O papel da Imperatriz é um desafio para as sopranos. No início do primeiro ato, a Imperatriz, ainda não totalmente encarnada, tem um canto mais etéreo, com belas coloraturas. É, em resumo, um canto de soprano lírico coloratura. No terceiro ato, esse canto se torna mais dramático, com direito a um expressivo melodrama – quando o canto dá lugar a um texto falado. A ótima Camilla Nylund, uma experiente Imperatriz, deixou a sua voz flutuar levemente na primeira cena, produzindo belas coloraturas, sobretudo no dia 30. Foi no terceiro ato, no entanto, no grande ato da Imperatriz, que ela mostrou por que é considerada uma das melhores cantoras da atualidade. Além de exibir um canto memorável, especialmente quando se despedia da Ama, Nylund foi dramaticamente impecável. No melodrama, seu texto falado culminou em um “Ich will nicht!” digno de um marco final de todas as provas e tentações que estava atravessando. Sua encarnação, sua humanização, pôde ser acompanhada ao longo da ópera.
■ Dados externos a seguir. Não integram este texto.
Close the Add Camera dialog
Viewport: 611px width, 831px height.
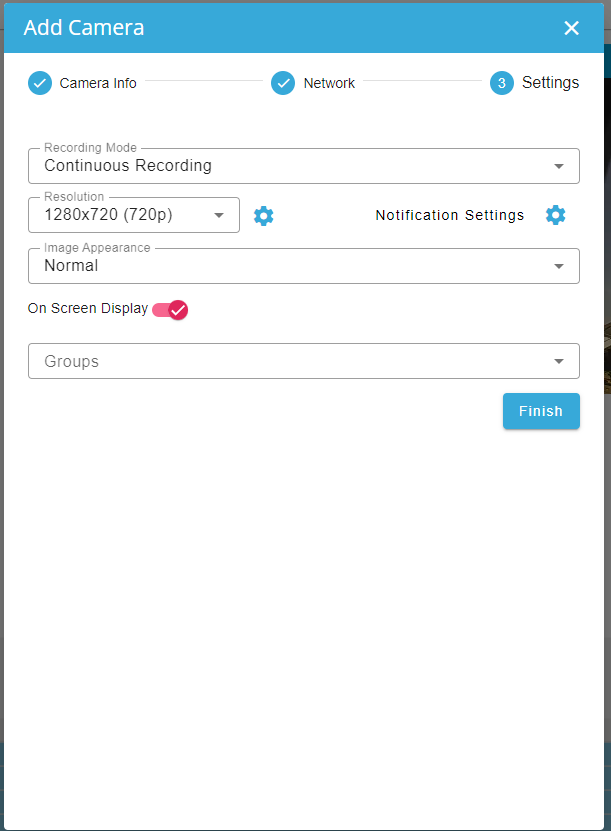pos(571,28)
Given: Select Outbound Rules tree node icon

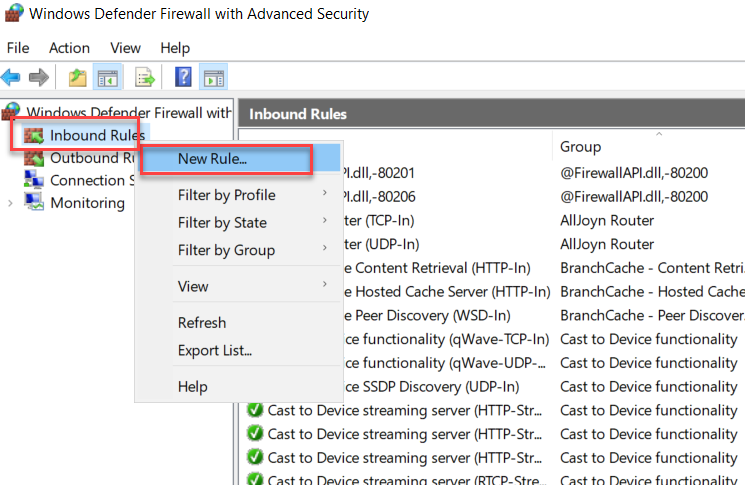Looking at the screenshot, I should click(34, 158).
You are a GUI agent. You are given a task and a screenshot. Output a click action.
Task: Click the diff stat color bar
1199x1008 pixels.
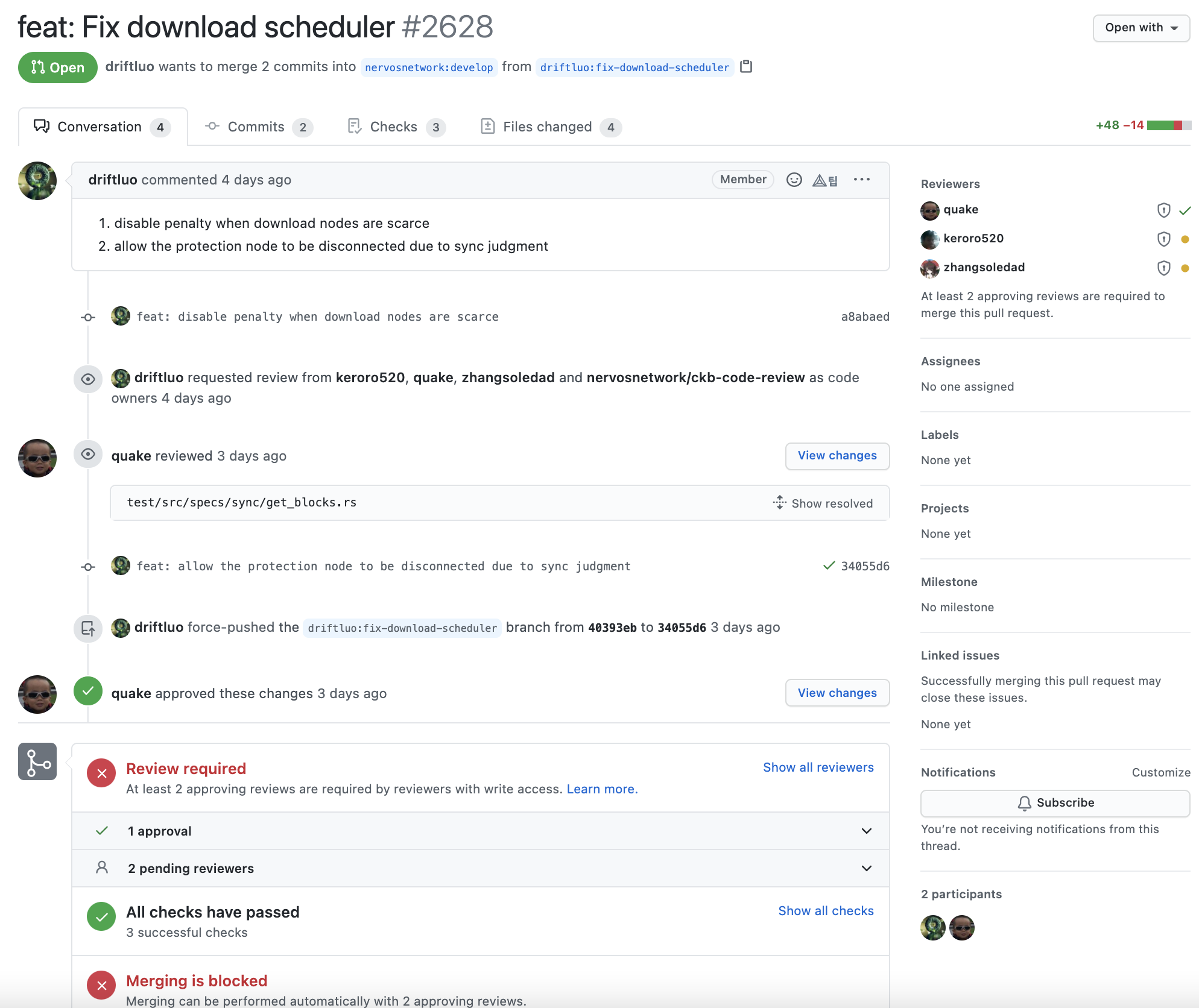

Camilla Nylund (a Imperatriz)

É até desnecessário falar, mas são excelentes tanto o Coro quanto o Coro Infantil da ópera de Dresden, preparados, respectivamente, por André Kellinghaus e Claudia Sebastian-Bertsch.

Em sua última produção como maestro titular da excelente Staatskapelle de Dresden, Christian Thielemann estava em estado de graça. O maestro optou por uma leitura que valorizou os detalhes e os solos, abundantes na partitura. A grande massa orquestral foi intensa, mas delicada e transparente. Isso é essencial em uma ópera como Die Frau, na qual parte da história é contada pela orquestra, pelos temas que se sucedem, e um dos temas retrata, justamente, a transparência. É digno de destaque o impecável solo de violoncelo que introduziu a cena do Imperador, no segundo ato.
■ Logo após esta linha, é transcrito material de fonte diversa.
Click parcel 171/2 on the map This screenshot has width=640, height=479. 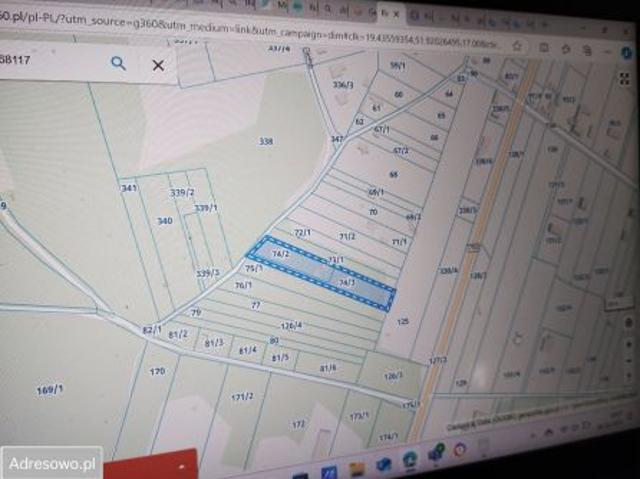(241, 397)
Em carta a Strauss, ao falar sobre a obra que estava nascendo, Hofmannsthal a qualificou como “o rico presente de uma hora inspirada”. Foi isso o que a Semperoper Dresden apresentou, foi esse presente que entregou ao seu público, foi dessa forma inspirada que Thielemann se despediu desse fosso histórico. Foram três horas de ópera inspiradas e inesquecíveis.
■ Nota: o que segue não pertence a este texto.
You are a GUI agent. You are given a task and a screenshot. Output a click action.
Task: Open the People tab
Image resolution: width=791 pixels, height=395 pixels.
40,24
Agora é torcer para que essa nova produção seja lançada em vídeo!


Fotos: © Semperoper Dresden/Ludwig Olah.

Um comentário

  1. Die Frau é sem dúvida a mais estranha obra de Strauss. Música envolvente, sempre me catapulta para um mundo escapista. Se pensarmos que a obra foi escrita em meio à Guerra que acabaria com a pujança dos Habsburgos, e com eles a força de Viena enquanto reino musical, é para mim óbvio que ele preferiu fugir aos horrores da guerra, ao contrário da escola de Viena, que buscou a sordidez do mundo austríaco destroçado.
    Aliás, Strauss faria o mesmo com seu testamento musical, Capriccio. Numa Alemanha se destroçando, vemos uma plácida reunião de nobres à beira do abismo da revolução francesa.
    Voltando à Música, Fabiana Crepaldi realça muito bem a importância da música do imperador no contexto da ópera. Quando o Kaiser solta seu “Falke, mein Falke”, toda a obra ganha uma cintilância difícil de ser atingida no mundo da ópera. Se não tivesse escrito tantas outras, Strauss já mereceria ser o maior compositor alemão do gênero apenas por esta mulher sem sombra.
    É difícil colocar em palavras o rico material sonoro da obra, alternando entre o mundo dos espíritos (que mais me atrai) e a dura realidade da terra. Não conheço o elenco, mas concordo integralmente que o papel da ama é o mais rico enquanto material sonoro tanto quanto em suas ambivalências. Afinal, ela é a ama ou a patroa?
    Fico muito feliz que neste início de Século XXI a obra de Richard Strauss esteja em pleno processo de resgate. Passado o rancor dos que o consideraram nazista (não era MESMO), aos poucos a beleza de seu trabalho vai inundando os palcos europeus, e por vezes chega até ao Brasil.
    Como Fabiana ressalta, trazer uma montagem completa desta ópera para cá parece improvável a curto prazo.
    Mas eu, que fiquei fascinado com “Ariadne auf Naxos” logo que a conheci, e achava que nunca a veria aqui, já tive chance de vê-la 2 vezes. Milagres acontecem.